Un Mahler sans couleurs

Erinnerung - Gustav Mahler / Lieder

Par Jean-Pierre Rousseau | mar 20 Octobre 2020 | Imprimer

L’éditeur annonce que ce récital solo de Christiane Karg est le premier de la soprano allemande pour le label. Un programme tout Mahler, du très connu – les Lieder extraits du Knaben Wunderhorn et les cinq Rückert-Lieder auxquels s’ajoute du beaucoup moins connu, cinq mélodies de jeunesse.

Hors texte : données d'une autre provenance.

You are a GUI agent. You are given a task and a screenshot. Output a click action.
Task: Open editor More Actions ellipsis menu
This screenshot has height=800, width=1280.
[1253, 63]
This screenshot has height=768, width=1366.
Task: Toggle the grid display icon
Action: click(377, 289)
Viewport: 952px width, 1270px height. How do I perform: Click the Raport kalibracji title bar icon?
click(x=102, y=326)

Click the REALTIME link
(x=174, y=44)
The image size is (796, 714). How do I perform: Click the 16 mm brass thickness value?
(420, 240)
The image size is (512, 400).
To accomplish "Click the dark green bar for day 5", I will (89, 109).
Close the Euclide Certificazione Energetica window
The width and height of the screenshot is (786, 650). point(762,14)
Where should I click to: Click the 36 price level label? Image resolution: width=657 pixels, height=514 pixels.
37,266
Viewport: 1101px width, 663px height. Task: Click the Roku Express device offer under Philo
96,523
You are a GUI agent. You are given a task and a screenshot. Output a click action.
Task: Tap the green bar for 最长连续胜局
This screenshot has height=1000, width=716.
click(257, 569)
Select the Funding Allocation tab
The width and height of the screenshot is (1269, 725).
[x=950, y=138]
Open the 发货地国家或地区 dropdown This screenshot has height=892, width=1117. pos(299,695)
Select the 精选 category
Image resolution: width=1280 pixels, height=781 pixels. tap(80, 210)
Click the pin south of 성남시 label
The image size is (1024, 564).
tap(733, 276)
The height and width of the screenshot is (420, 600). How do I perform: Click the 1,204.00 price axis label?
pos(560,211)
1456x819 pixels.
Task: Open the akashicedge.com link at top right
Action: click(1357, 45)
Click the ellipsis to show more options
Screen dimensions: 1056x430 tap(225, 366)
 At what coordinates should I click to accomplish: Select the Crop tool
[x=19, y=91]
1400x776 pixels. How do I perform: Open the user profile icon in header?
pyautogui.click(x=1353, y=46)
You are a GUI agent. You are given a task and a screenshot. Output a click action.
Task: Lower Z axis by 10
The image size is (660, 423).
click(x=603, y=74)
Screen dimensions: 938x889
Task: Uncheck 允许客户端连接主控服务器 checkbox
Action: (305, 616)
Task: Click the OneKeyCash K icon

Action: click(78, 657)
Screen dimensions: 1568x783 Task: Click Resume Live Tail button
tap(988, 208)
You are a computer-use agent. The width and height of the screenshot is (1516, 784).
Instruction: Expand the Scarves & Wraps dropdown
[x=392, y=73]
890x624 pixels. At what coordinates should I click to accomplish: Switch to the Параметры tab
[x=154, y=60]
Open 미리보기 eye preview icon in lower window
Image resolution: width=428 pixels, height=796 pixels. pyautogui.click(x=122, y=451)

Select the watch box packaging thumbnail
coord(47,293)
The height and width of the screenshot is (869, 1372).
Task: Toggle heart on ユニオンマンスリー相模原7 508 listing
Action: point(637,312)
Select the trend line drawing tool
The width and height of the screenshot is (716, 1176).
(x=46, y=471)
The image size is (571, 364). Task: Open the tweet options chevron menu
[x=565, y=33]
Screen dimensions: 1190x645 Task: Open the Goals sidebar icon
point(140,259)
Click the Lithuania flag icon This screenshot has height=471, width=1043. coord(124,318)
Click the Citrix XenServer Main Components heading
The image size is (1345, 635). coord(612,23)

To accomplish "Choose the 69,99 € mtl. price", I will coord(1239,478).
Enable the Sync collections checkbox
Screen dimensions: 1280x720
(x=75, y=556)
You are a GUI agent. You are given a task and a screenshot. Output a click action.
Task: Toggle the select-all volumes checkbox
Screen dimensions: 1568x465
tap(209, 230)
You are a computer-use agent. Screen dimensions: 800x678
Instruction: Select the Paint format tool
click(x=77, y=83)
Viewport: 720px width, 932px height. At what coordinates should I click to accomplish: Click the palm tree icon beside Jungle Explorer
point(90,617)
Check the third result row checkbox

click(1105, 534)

Emotion lorsqu’on découvre que deux Lieder, dont « Das himmlische Leben » – qui conclut la 4ème symphonie – sont « accompagnés » par le compositeur lui-même au piano, enregistrés sur un rouleau et restitués par le procédé Welte-Mignon.

Comment dire, sans blesser l’artiste, qu’on n’a pas été très convaincu par sa prestation ? Est-ce parce qu’on a dans l’oreille tant de voix si caractérisées – Schwarzkopf, Fassbaender, Ludwig, von Otter, Ferrier – pour ne citer que celles qui viennent immédiatement à l’esprit – qu’on peut plonger dans l’ennui à l’écoute d’une voix comme monotone, si pâle de couleurs. Tout semble joliment fait. La voix, légère, trop légère, n’emporte ni n'émeut que trop rarement l’auditeur.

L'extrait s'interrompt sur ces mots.